Why religion makes some act better and enables others to wreak mayhem

Ministries similar to ours operate in every nook of the United States and, I imagine, in countless nooks and crannies all over the planet.

A Palestinian youth is silhouetted as he holds a toy gun and a Koran during a protest after Friday prayers on Temple Mount in Jerusalem's Old City (photo credit: REUTERS)
A Palestinian youth is silhouetted as he holds a toy gun and a Koran during a protest after Friday prayers on Temple Mount in Jerusalem's Old City
(photo credit: REUTERS)
In a leaders’ meeting a couple of Sundays ago, our church’s deacon of education, Cathy, told us about a girl who has been participating in our congregation’s youth group.
Cathy previously had learned this child was living with her dad in a shed.
That was bad enough.
Now, Cathy said, the dad had been arrested for drug violations and carted off to jail. She didn’t know what would become of the girl. Trying to tell us this, she was so overcome with emotion she had trouble talking.
Every week, Cathy, several members of her family and other volunteers minister to kids from some of the hardest circumstances in our county.
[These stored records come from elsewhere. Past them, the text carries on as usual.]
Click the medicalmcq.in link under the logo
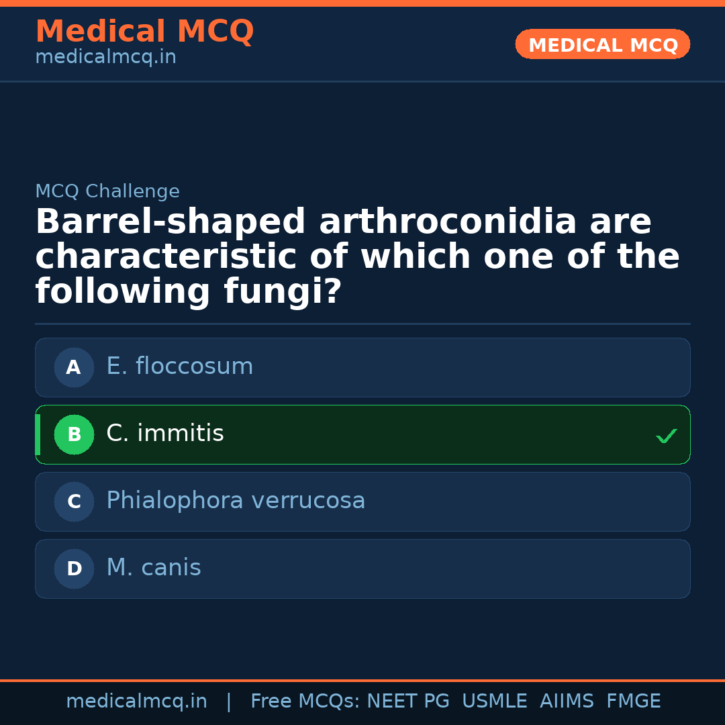The width and height of the screenshot is (725, 725). click(x=105, y=56)
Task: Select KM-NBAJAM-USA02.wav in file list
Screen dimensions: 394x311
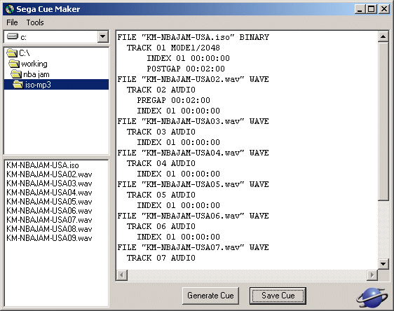Action: (49, 174)
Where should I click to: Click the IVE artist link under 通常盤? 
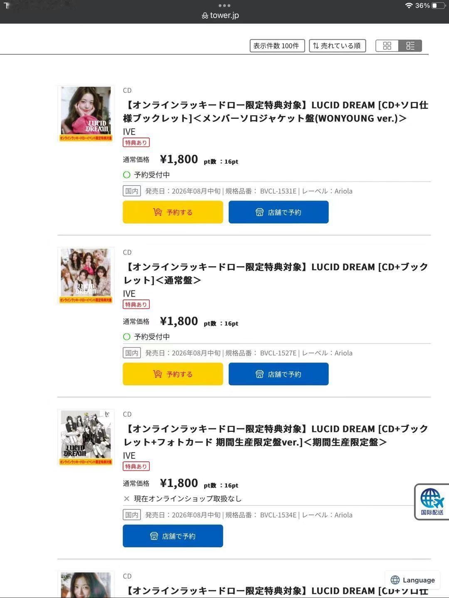tap(129, 294)
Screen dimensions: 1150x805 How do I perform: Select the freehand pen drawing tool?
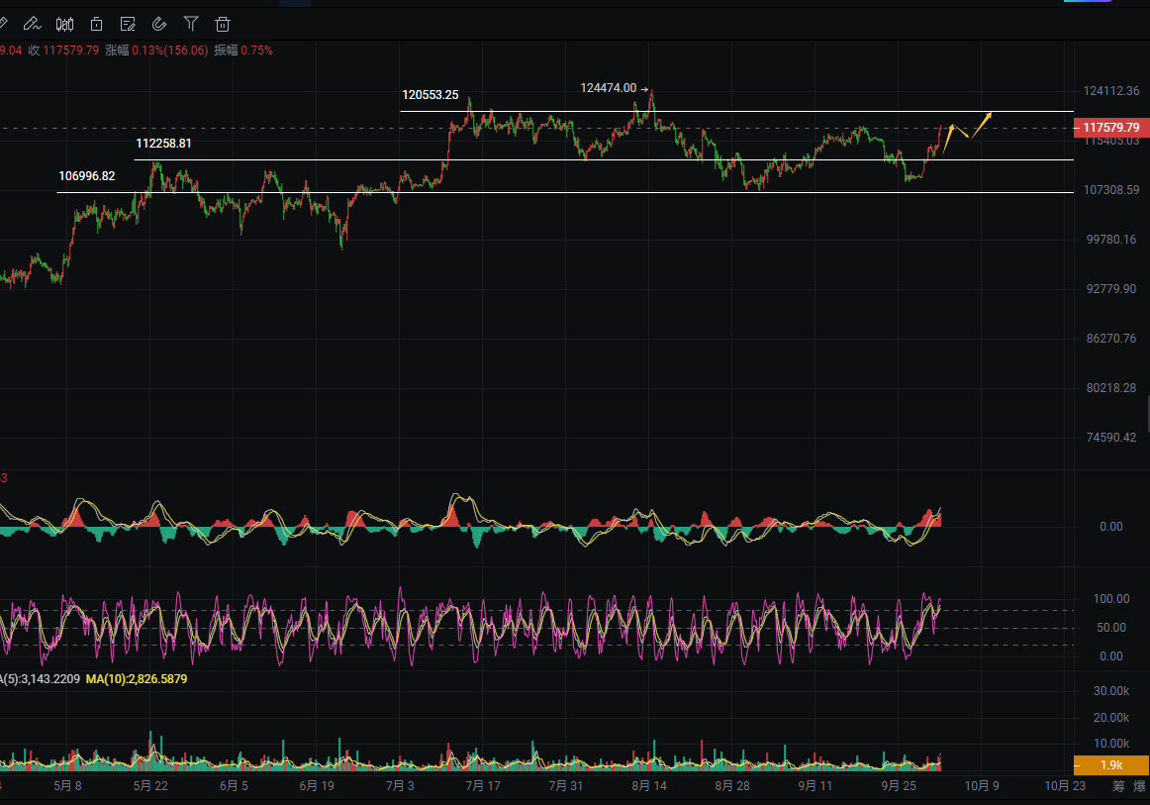click(32, 24)
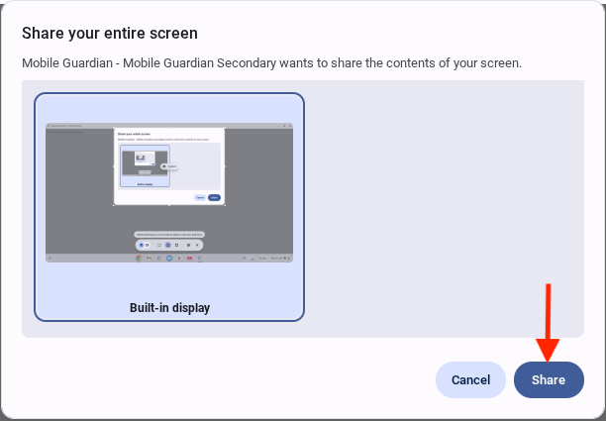The height and width of the screenshot is (421, 606).
Task: Click the capture hint tooltip in the preview
Action: 169,235
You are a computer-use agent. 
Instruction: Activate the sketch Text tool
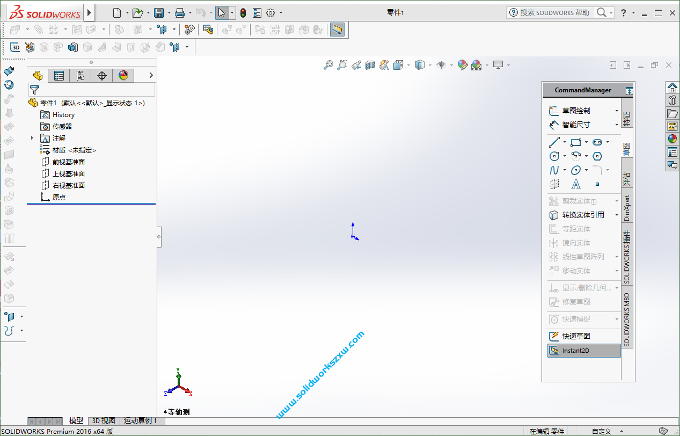click(x=576, y=184)
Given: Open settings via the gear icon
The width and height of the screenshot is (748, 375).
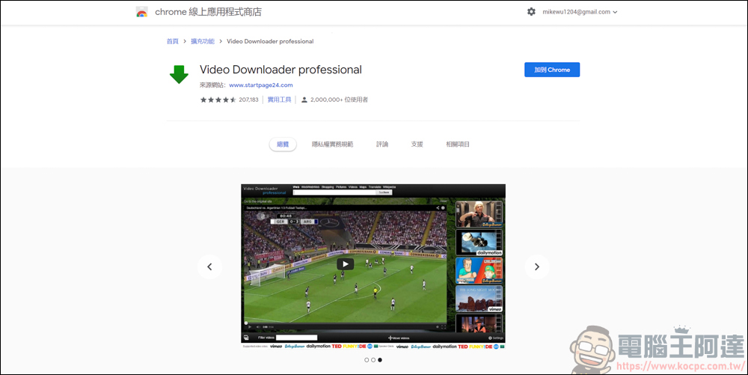Looking at the screenshot, I should pyautogui.click(x=531, y=12).
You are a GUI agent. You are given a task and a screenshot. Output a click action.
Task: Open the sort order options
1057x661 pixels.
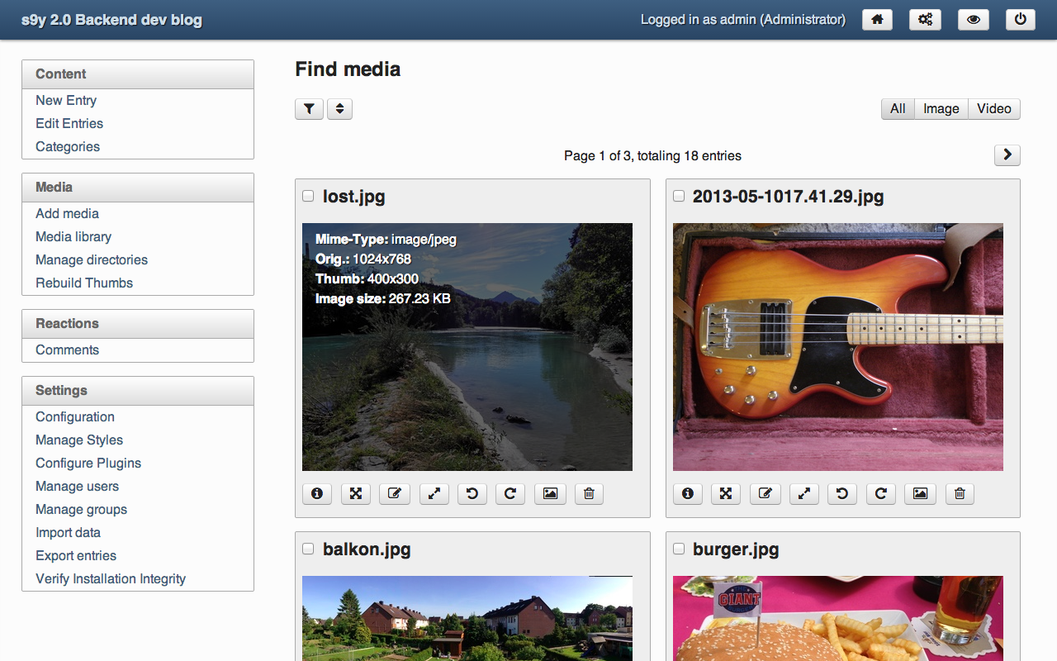click(339, 109)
They haul these kids to church, feed them a hot meal, find them decent clothes or new shoes or toys when those are pressing needs, as they often are.
They box up extra food for the kids to take home, and somehow during the ruckus, try to tell them how much God loves them.
They do this – quietly, week after week – in the name of the Lord.
Ministries similar to ours operate in every nook of the United States and, I imagine, in countless nooks and crannies all over the planet.
A few days after Cathy told us about the girl she was trying to help, another group of religious believers opened fire with AK-47s and set off bombs in Paris, killing or maiming hundreds of strangers.
They did their work in the name of the Lord, too.
They didn’t show up to feed and encourage and clothe.
They showed up to kill and steal and destroy.
It’s maddening, this paradox: Faith inspires some to bind up the wounds of the broken, and provides others an excuse to massacre the innocent.
Some people, especially in our area, say that’s the difference between Christianity and Islam. Christianity is a religion of love, they say; Islam is a religion of violence.
Frankly, being a Christian, I’d prefer to think that’s the case.
There’s only one problem. History doesn’t bear it out.
It’s only been a few years, for example, since Protestant and Catholic Christians in Ireland were slaughtering each other with the ferocity displayed by Islamists today. The annals of history are rife with similar orgies of Christian violence.
Just because at this minute Christians don’t seem interested in shooting those with whom they disagree, that doesn’t mean they haven’t frequently done it in the past, or that they won’t again in the future. Ask any Jew what he or she thinks about Christians’ supposed record of love and tolerance.
And when you happen to have met Muslims, as I have, the first revelation you get is that, by and large, they’re nothing like the goons who attacked Paris or, before that, New York City and Washington, DC.
They’re about as apt as your typical Christian to be generous, peaceable and fair-minded. I say this not from reading politically correct propaganda, but from experience.
Some atheists and related skeptics, on the other hand, argue the problem is religion itself. They say faith in God – in any God, whether it be Christian, Jewish, Muslim or Hindu – provides the gullible a handy justification for killing at will.
Perhaps there’s a grain of truth to that.
But how do you explain my friend Cathy and those like her? Faith also motivates countless millions to clothe the shivering, feed the hungry and heal the sick.
And if you want to add up the tolls compiled by various death-dealers, let’s compare the furnaces, mass graves and guillotine baskets packed with the victims of Stalin, Pol Pot, Hitler and the French Revolution.
By comparison, the religious come away looking almost like saints.
OK, not like saints. But no worse than atheists and anti-clerics.
Which leads me, at last, to my own theory of why religion helps many people act better than they otherwise might, while enabling others to wreak mayhem.
Religion reveals people’s hearts as much as it changes them.
“To the pure, all things are pure,” St.
Paul observed. By extension, to the evil, all things – even their supposed faith – serve only to further their diabolic ends.
Religious belief often constitutes a positive, transformative power. I know former addicts and felons whose lives were changed through a spiritual conversion.
They kicked meth cold and went legit.
But they truly, often desperately, wanted to be changed. In their hearts – whatever their previous sins – they were softhearted people who longed to become good indeed.
By contrast, a few people are evil from the get-go. Consciously or not, they see religion as a cover for their hatreds.
They’re looking for a God, or at least a church, that will legitimize their crimes.
They’re the folks you’d better watch out for.
As Miss Maudie told Scout in To Kill a Mockingbird, “The Bible in the hand of one man is worse than a whisky bottle in the hand of – oh, your father.”
That probably was a fact in Jim Crow Alabama in the 1930s.
It’s certainly a fact in Paris today.